Ежедневно почтальон доставлял сотни посылок с анализами мочи. Вчерашние издатели превратились в психологов и юристов. Центр существует и по сей день. Он оказался самым долгосрочным проектом Ричарда Бренсона.
Следующей затеей стала продажа грампластинок по почте с 10–15-процентной скидкой. Ричард мало понимал в музыке, зато умел договориться о выгодных оптовых закупках.
Стив Льюис, пришедший к Бренсону работать музыкальным консультантом, вспоминает: «Иерархии в фирме не было вообще, я ощущал себя как бы в банде, во главе которой – Ричард. Это была не работа, а наслаждение».
Дымок марихуаны приятно разнообразил процесс упаковки пластинок. Вскоре были открыты два магазина на Оксфорд-стрит. К тому же Бренсон занялся продажей одежды для хиппи.
Потенциальный покупатель не мог не отнестись благосклонно к фирме, директор которой расхаживал с длинными нечесаными волосами и в засаленном цветастом свитере.
Тогда же компания обрела свое имя – Virgine – «девственность». Оно показалось ужасно забавным приятелям Ричарда. Пожалуй, это было единственное, чего в его фирме хронически не хватало.
Его принес Virgine человек с глазами спаниеля, мать которого страдала маниакально-депрессивным синдромом (мальчик вырос болезненным и замкнутым).

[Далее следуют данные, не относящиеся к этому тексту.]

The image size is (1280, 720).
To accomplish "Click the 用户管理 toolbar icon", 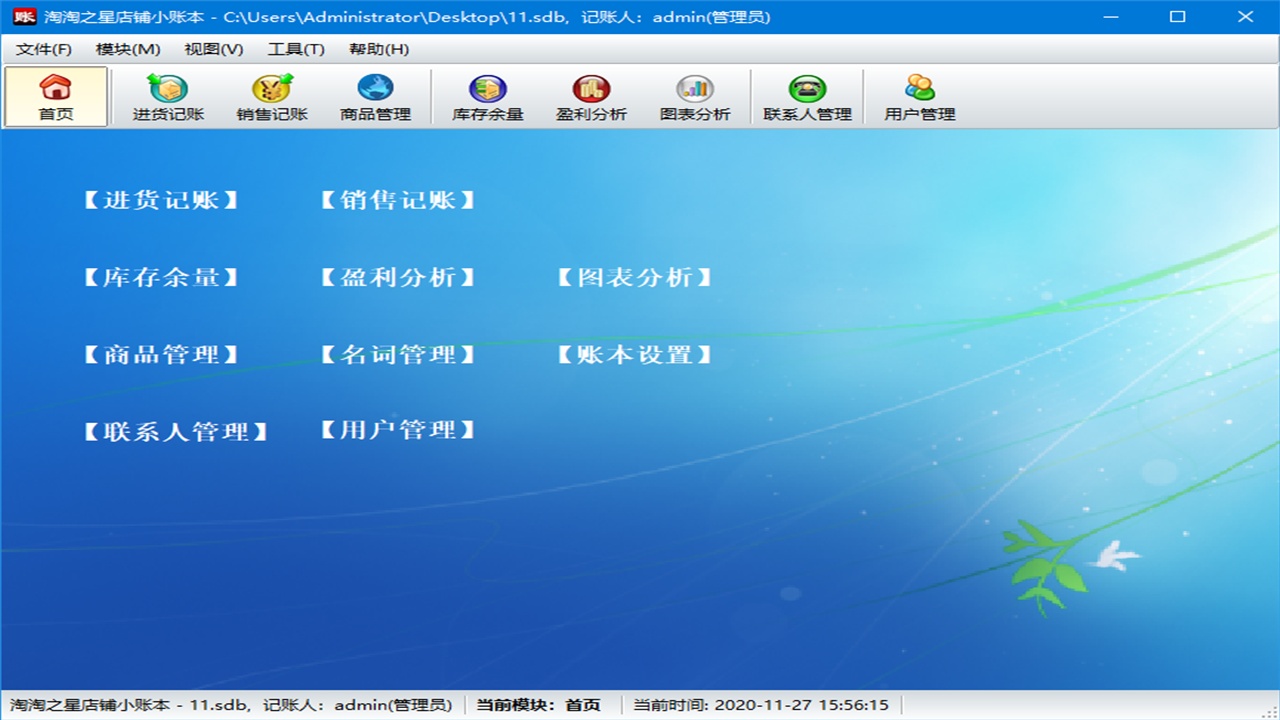I will (917, 96).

Мальчика звали Майк Олфилд. Сегодня – это культовая фигура рока. В 1971 году ни одна из фирм не желала выпускать его пластинку.
Бренсон, вечно путающий рок-звезд с оборванцами, звонившими в дверь, чтобы получить милостыню – был совершенно очарован и Олфилдом, и его сочинениями.
Он носился с Олфилдом буквально как с писаной торбой, поселил в Мейоноре на своей студии звукозаписи и через два года выпустил его первую пластинку «Tubular Bells». Колоссальный успех!